FFTW is used to compute FFT and IFFT of images. API Wrappers have been created in Sirius to make FFTW object lifetime management easier. On top of that, thread safety was taken into account to allow computation in a multi-threaded context.
GDAL is used to load image into memory and to save computed image. Just as FFTW, API wrappers have been created for GDAL object lifetime management.
Sirius relies heavily on modern C++ features (C++11/14) such as smart pointers (std::unique_ptr
, std::shared_ptr
), concurrency API (std::async
) or lambdas.
Smart pointers are used to manage object lifetime (RAII idiom). When a smart pointer goes out of scope, the default behavior is to delete the managed resource using delete
or delete[]
(when the smart pointer resource is declared as an array).

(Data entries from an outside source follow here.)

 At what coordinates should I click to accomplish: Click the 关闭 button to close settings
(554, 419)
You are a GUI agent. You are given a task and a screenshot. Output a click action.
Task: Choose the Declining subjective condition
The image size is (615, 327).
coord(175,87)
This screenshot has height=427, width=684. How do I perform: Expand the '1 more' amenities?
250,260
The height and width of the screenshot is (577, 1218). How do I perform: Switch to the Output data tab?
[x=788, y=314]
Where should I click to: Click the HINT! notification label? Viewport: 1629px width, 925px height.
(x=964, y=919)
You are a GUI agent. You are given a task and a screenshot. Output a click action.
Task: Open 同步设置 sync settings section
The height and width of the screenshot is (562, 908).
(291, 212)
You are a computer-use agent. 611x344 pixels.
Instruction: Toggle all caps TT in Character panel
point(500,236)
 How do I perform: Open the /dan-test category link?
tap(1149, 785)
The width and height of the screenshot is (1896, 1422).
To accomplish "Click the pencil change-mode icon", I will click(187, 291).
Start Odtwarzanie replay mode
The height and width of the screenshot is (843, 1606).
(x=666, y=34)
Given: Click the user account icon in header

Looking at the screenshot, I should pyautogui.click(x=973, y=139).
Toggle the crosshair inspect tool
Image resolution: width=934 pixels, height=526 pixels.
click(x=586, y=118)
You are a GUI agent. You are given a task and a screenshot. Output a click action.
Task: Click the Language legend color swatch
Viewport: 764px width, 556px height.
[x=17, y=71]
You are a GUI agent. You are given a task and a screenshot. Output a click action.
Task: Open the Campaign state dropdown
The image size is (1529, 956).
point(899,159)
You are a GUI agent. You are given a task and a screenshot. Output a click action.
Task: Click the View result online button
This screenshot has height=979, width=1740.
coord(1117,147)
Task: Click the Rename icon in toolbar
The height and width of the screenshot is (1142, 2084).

When the resource type has its own deleter, it is possible to customize the smart pointer deleter. This feature is used in Sirius for example on FFTW types (fftw_complex
arrays, double
arrays, fftw_plan
) and GDAL type (GDALDataset
).
namespace gdal {
namespace detail {
struct DatasetDeleter {
void operator()(::GDALDataset* dataset) { ::GDALClose(dataset); }
};
} // namespace detail
using DatasetUPtr = std::unique_ptr<::GDALDataset, detail::DatasetDeleter>;
} // namespace gdal
Sirius multi-threaded streaming is based on lambdas and task mechanism:
- One task will read an image block from the input image and feed an input queue
- N worker tasks will consume the input queue, compute the resampling and feed an output queue
- One task will consume the output queue and write the resampled block into the output image.
Tasks are created using std::async
with the policy std::launch::async
(force the creation of a new thread to execute the given task).
auto task = []() { ... };
auto task_future = std::async(std::launch::async, task);
// wait end of task or exception
task_future.get();
Sirius is using a singleton to address the thread safety issue of FFTW plan creation.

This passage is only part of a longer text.